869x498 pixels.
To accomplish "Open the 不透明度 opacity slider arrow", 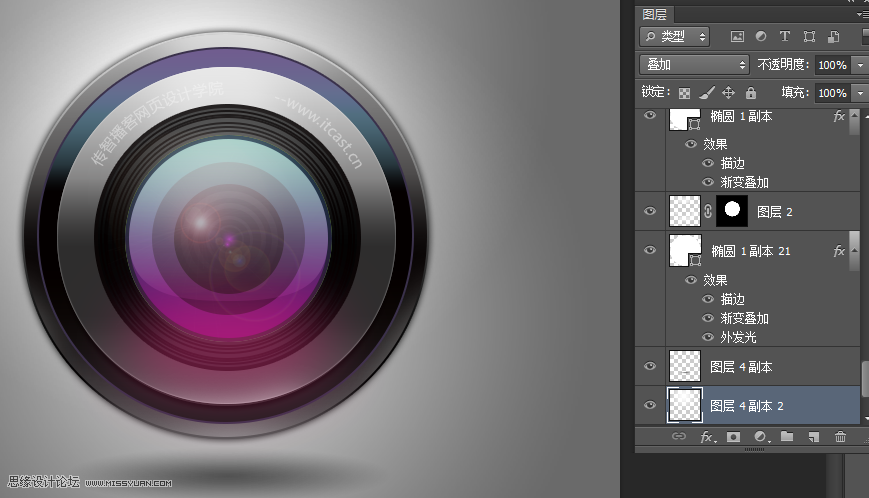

★ ★ ★ ★ ★

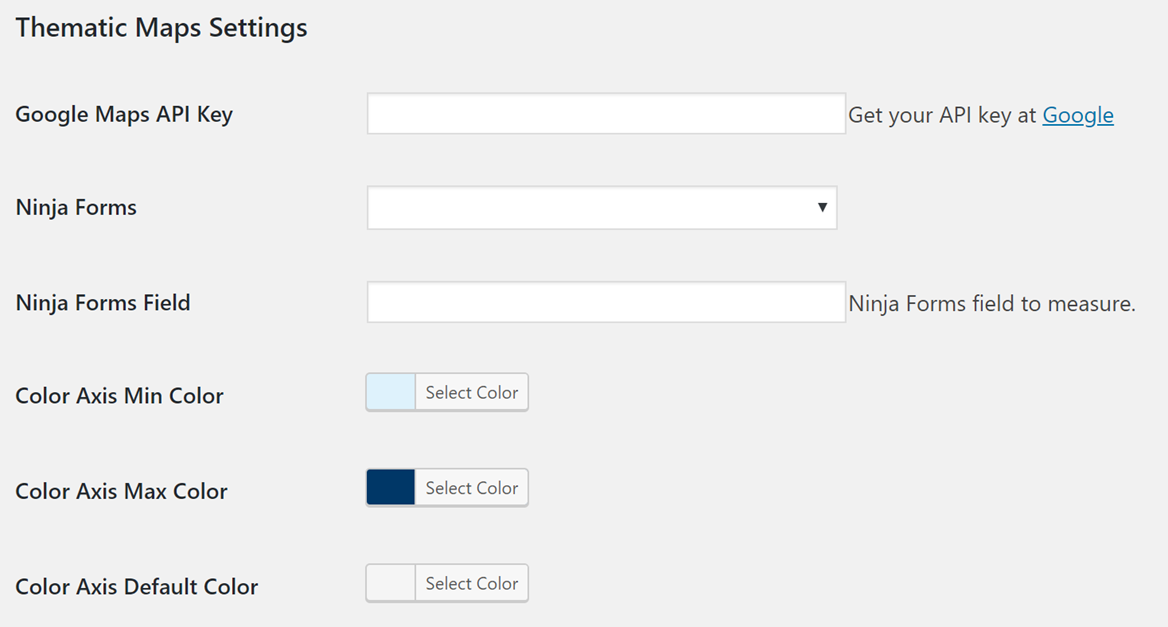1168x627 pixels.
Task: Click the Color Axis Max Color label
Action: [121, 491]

★ ★ ★ ★ ★

### TASK PROMPT
What's needed is an exact copy of the records above from the line containing "869x498 pixels." down to the line containing "the 不透明度 opacity", both included, without any pictures.

### RESULT
869x498 pixels.
To accomplish "Open the 不透明度 opacity slider arrow", 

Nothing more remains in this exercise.